DATASET CONTENT section start
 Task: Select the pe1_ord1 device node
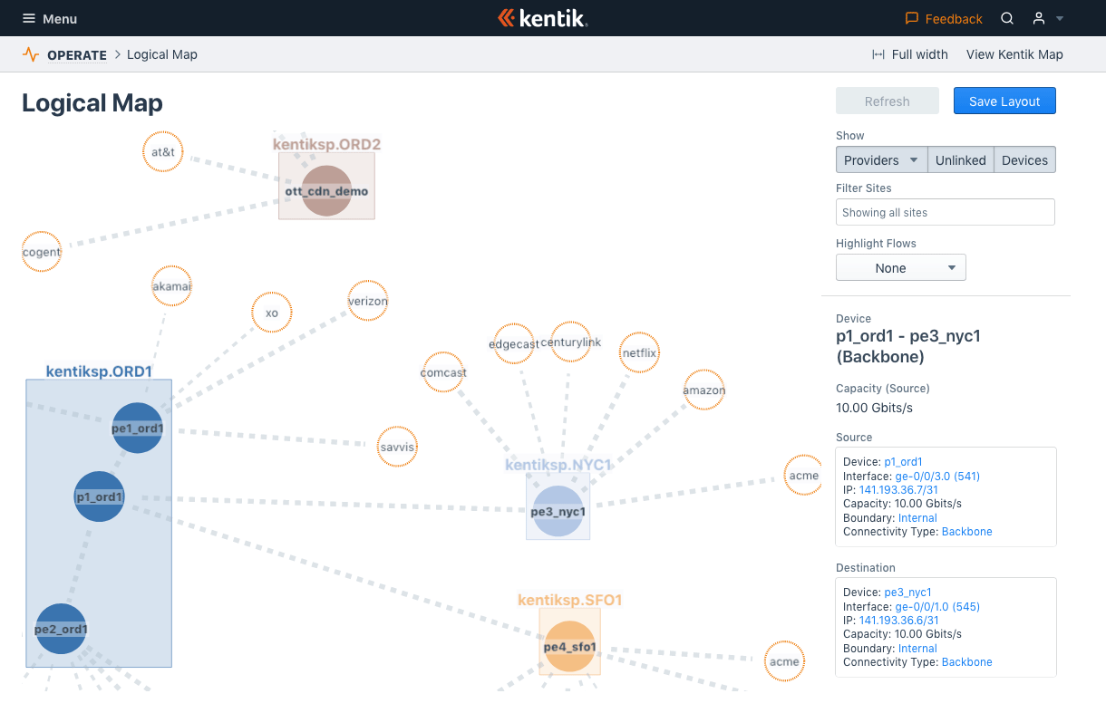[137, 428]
DATASET CONTENT section end
DATASET CONTENT section start
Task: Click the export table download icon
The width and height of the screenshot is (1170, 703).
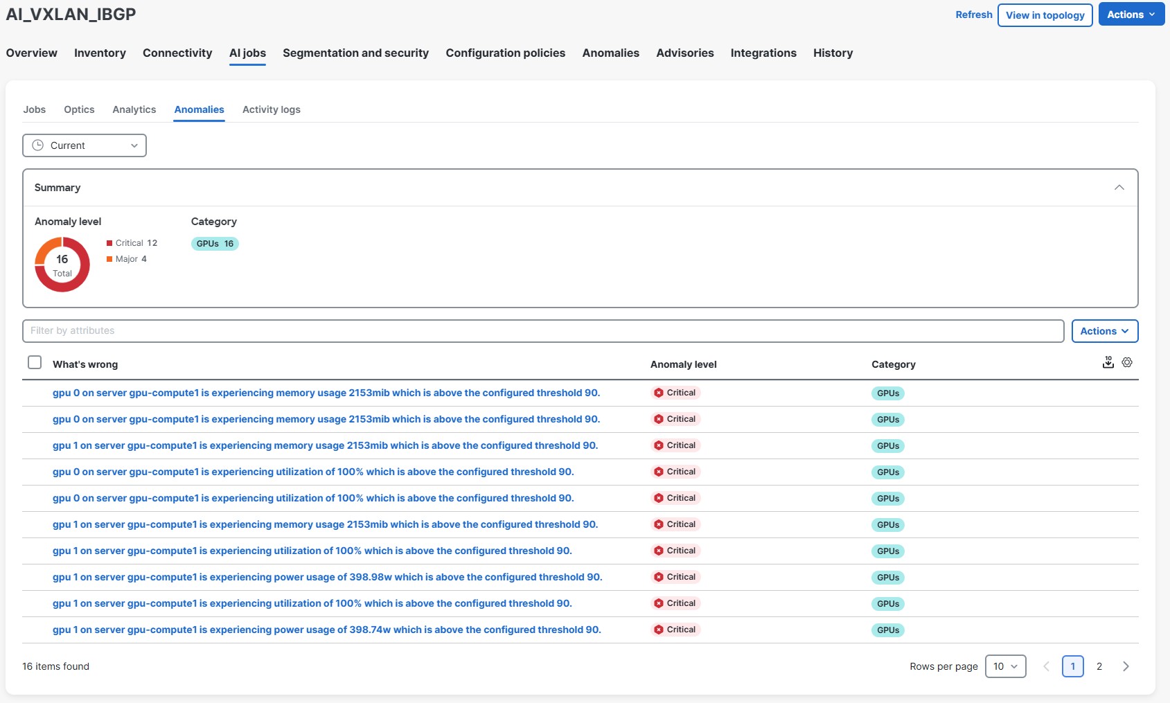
DATASET CONTENT section end
DATASET CONTENT section start
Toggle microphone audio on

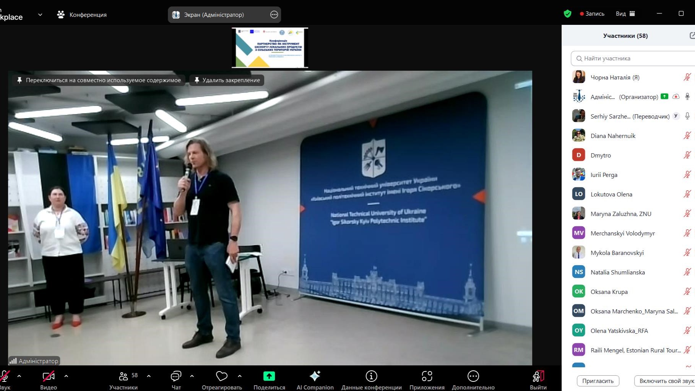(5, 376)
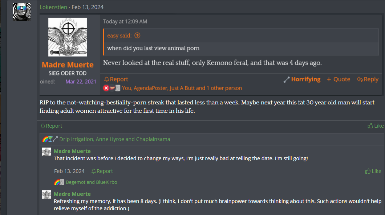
DATASET CONTENT section end
→ **YOUR GOAL**
Could you write out, exactly as they stand, only the lines above that begin at the line with "Task: Click the export table download icon" and stop after the line with "The width and"?

→ **ANSWER TO THIS TASK**
Task: Click the export table download icon
The width and height of the screenshot is (1170, 703).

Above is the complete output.